Critique et controverseModifié
Le divisionnisme a rapidement reçu une attention à la fois négative et positive de la part des critiques d’art, qui ont généralement adopté ou condamné l’incorporation des théories scientifiques dans les techniques néo-impressionnistes. Par exemple, Joris-Karl Huysmans s’est exprimé de manière négative sur les peintures de Seurat, déclarant : « Dépouillez ses figures des puces colorées qui les recouvrent, en dessous il n’y a rien, pas de pensée, pas d’âme, rien ». Les chefs de file de l’impressionnisme, tels que Monet et Renoir, ont refusé d’exposer avec Seurat, et même Camille Pissarro, qui a d’abord soutenu le divisionnisme, a ensuite parlé négativement de la technique.
Bien que la plupart des divisionnistes n’aient pas reçu beaucoup d’approbation de la part de la critique, certains critiques ont été fidèles au mouvement, dont notamment Félix Fénéon, Arsène Alexandre et Antoine de la Rochefoucauld. En outre, on a souvent reproché aux divisionnistes d’être trop pacifiques et logiques dans leur révolution. Parce que leurs choix de couleurs étaient souvent planifiés et scientifiquement construits, ils n’avaient pas la liberté radicale qu’incarnaient les anarchistes. L’anarchie française, en particulier après l’haussmannisation, mettait l’accent sur une société sans classes, mais les divisionnistes, et tous les artistes, renforçaient les classes par la consommation bourgeoise de leurs œuvres. Ces idéaux contradictoires ont placé le divisionnisme sous la lentille critique des anarchistes radicaux.

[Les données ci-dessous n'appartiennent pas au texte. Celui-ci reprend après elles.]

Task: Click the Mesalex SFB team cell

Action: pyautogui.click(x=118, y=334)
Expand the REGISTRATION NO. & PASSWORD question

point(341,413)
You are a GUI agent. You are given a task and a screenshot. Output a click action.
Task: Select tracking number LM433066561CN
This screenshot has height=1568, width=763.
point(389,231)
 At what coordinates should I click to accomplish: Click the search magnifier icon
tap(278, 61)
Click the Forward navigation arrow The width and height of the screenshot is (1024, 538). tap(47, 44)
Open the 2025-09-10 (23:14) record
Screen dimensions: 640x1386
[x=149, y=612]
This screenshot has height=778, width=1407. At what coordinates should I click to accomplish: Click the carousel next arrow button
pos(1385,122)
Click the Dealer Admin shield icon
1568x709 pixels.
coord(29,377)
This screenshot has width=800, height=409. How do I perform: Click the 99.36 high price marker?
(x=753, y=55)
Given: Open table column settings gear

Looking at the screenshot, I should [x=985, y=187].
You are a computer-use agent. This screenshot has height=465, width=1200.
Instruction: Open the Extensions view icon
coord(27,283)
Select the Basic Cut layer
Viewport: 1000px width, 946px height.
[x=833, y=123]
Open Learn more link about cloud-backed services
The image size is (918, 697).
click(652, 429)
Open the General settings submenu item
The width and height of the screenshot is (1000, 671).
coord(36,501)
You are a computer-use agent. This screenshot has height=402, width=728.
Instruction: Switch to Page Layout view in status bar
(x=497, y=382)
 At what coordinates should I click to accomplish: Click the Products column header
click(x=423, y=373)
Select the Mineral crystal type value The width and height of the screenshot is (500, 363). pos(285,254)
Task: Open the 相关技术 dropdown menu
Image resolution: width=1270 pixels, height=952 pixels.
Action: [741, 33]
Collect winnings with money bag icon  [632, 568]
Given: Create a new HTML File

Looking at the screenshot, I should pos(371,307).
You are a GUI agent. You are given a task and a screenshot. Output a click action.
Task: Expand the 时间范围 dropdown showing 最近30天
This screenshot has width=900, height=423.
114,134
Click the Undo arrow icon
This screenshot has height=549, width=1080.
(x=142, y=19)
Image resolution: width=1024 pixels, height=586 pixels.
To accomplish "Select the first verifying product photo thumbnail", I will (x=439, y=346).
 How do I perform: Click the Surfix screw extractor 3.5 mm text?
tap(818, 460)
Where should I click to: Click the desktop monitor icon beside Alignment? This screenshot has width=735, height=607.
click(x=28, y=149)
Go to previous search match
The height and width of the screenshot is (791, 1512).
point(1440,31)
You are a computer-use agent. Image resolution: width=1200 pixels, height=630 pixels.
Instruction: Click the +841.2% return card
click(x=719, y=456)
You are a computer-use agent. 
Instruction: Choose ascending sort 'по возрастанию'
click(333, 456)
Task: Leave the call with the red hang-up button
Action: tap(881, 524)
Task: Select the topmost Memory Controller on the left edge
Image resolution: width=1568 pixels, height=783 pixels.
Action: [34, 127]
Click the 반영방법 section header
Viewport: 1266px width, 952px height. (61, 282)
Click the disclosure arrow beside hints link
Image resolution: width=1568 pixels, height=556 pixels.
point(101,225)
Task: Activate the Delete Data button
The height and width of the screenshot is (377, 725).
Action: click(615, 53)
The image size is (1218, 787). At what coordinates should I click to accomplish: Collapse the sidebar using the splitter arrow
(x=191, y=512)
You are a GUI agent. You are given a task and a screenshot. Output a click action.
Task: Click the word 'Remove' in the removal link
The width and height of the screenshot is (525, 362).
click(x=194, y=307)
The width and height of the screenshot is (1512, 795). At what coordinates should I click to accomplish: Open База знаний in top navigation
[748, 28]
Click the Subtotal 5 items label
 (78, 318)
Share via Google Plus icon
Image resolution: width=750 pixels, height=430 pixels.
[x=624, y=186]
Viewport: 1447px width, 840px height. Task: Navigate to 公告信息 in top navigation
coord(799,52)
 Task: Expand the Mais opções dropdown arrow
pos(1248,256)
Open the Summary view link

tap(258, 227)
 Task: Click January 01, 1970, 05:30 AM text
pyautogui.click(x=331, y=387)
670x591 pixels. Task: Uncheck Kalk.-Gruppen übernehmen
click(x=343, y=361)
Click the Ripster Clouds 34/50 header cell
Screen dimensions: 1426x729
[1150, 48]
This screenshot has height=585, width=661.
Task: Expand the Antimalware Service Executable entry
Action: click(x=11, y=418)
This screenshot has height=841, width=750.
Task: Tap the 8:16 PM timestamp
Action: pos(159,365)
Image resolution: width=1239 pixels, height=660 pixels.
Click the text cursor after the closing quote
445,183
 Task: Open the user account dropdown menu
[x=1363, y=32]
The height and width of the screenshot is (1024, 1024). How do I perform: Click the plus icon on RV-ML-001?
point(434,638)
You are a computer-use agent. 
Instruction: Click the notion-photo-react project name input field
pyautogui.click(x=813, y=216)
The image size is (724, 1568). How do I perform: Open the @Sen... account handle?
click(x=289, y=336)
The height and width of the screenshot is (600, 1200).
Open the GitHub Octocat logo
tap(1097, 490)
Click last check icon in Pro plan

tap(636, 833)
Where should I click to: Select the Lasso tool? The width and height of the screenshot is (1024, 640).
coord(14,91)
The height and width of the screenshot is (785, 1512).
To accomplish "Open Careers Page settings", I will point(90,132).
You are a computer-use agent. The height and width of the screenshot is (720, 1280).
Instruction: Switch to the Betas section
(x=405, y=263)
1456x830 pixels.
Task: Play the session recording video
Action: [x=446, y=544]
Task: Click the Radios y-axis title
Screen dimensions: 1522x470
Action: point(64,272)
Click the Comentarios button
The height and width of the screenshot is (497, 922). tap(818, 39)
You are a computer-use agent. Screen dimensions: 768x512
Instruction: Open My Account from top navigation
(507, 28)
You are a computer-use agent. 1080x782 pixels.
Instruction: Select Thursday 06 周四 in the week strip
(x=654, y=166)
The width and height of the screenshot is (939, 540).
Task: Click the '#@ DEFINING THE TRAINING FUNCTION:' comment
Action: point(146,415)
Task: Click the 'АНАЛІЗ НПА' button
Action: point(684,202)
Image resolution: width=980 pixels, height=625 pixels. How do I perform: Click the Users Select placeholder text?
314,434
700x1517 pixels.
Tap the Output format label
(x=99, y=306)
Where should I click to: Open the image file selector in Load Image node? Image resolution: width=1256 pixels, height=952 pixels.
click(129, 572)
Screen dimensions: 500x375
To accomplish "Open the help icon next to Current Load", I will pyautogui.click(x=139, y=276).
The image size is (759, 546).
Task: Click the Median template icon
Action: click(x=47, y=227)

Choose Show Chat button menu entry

Mauvaises conceptions scientifiquesModifier
Bien que les artistes divisionnistes aient fortement cru que leur style était fondé sur des principes scientifiques, certaines personnes croient qu’il existe des preuves que les divisionnistes ont mal interprété certains éléments de base de la théorie optique. Par exemple, l’une de ces idées fausses se retrouve dans la croyance générale selon laquelle la méthode de peinture divisionniste permettait une plus grande luminosité que les techniques précédentes. La luminosité additive n’est applicable que dans le cas d’une lumière colorée, et non de pigments juxtaposés ; en réalité, la luminosité de deux pigments côte à côte n’est que la moyenne de leurs luminosités individuelles. En outre, il n’est pas possible de créer une couleur à l’aide d’un mélange optique qui ne pourrait pas également être créé par un mélange physique. Des incohérences logiques peuvent également être trouvées avec l’exclusion divisionniste des couleurs plus sombres et leur interprétation du contraste simultané.